▸ **Verilen metin**:

═══

'KJA adı altında Kürt kadınlarını yargılıyorsunuz!'

Yargılanan TJA aktivisti Ayla Akat Ata’nın KJA faaliyetlerinin suçlama konusu yapıldığını belirten Avukat Çiğdem Kozan, “Müvekkilim ile birlikte KJA adı altında Kürt kadınlarını yargılıyorsunuz” diyerek tepki gösterdi.

DAİŞ’in Kobanê’ye yönelik saldırıları üzerine 6-8 Ekim 2014’te gerçekleşen protesto eylemleri gerekçe gösterilerek aralarında Halkların Demokratik Partisi (HDP) eski Eş Genel Başkanları, Merkez Yürütme Kurulu (MYK) üyelerinin de bulunduğu 20’si tutuklu 108 ismin yargılandığı Kobanê Siyasi Soykırım Davası’nın 18’inci duruşma periyodu, 8’inci oturumuyla Sincan Cezaevi Kampüsü Duruşma Salonu’nda görüldü.

═══

▸ **Ham veri**:
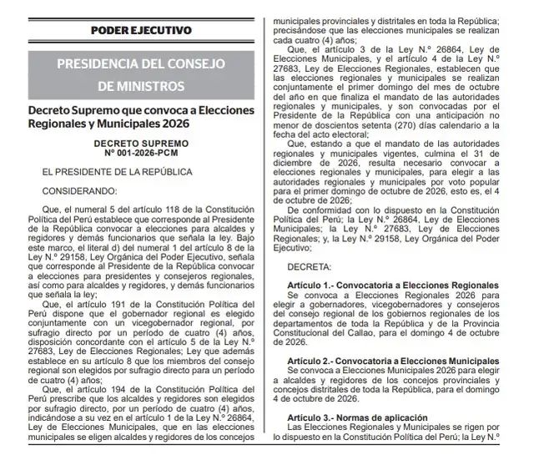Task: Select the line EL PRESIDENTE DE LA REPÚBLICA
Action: click(x=108, y=172)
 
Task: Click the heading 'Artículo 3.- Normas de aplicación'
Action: click(x=358, y=417)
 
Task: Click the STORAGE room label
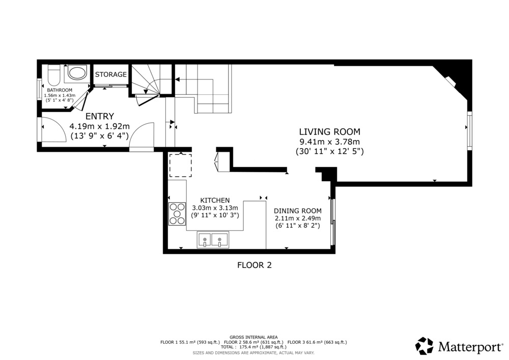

═══

▸ **Yapılacaklar listesi**:
**1.** Aşağıdaki üç ifadenin yukarıdaki verilen metinle uyuşup uyuşmadığını belirtin. Her biri için evet ya da hayır deyin ve kararı belirleyen sözleri metinden aynen alıntılayın.
(a) Davada yargılananlardan 20'si tutukludur.
(b) Oturum Sincan Cezaevi Kampüsü Duruşma Salonu'nda görüldü.
(c) Protesto eylemleri 6-8 Kasım 2014'te gerçekleşti.
**2.** Yukarıdaki verilen metinde yer alan şu cümleyi İngilizceye çevirin: "Yargılanan TJA aktivisti Ayla Akat Ata’nın KJA faaliyetlerinin suçlama konusu yapıldığını belirten Avukat Çiğdem Kozan, “Müvekkilim ile birlikte KJA adı altında Kürt kadınlarını yargılıyorsunuz” diyerek tepki gösterdi."
**3.** Yukarıdaki verilen metinden "Yargılanan TJA aktivisti" ile "Duruşma Salonu’nda görüldü." arasındaki bölümü, iki uç da dahil olmak üzere, hiçbir değişiklik yapmadan kopyalayın.

▸ **Görevlere göre çözümler**:
**1.**
(a) Evet: "20’si tutuklu 108 ismin yargılandığı"
(b) Evet: "Sincan Cezaevi Kampüsü Duruşma Salonu’nda görüldü"
(c) Hayır: "6-8 Ekim 2014’te gerçekleşen protesto eylemleri"

**2.** Stating that the KJA activities of TJA activist Ayla Akat Ata, who is on trial, had been made the subject of the charges, lawyer Çiğdem Kozan reacted by saying, “Together with my client, you are trying Kurdish women under the name of KJA.”

**3.**
Yargılanan TJA aktivisti Ayla Akat Ata’nın KJA faaliyetlerinin suçlama konusu yapıldığını belirten Avukat Çiğdem Kozan, “Müvekkilim ile birlikte KJA adı altında Kürt kadınlarını yargılıyorsunuz” diyerek tepki gösterdi.

DAİŞ’in Kobanê’ye yönelik saldırıları üzerine 6-8 Ekim 2014’te gerçekleşen protesto eylemleri gerekçe gösterilerek aralarında Halkların Demokratik Partisi (HDP) eski Eş Genel Başkanları, Merkez Yürütme Kurulu (MYK) üyelerinin de bulunduğu 20’si tutuklu 108 ismin yargılandığı Kobanê Siyasi Soykırım Davası’nın 18’inci duruşma periyodu, 8’inci oturumuyla Sincan Cezaevi Kampüsü Duruşma Salonu’nda görüldü.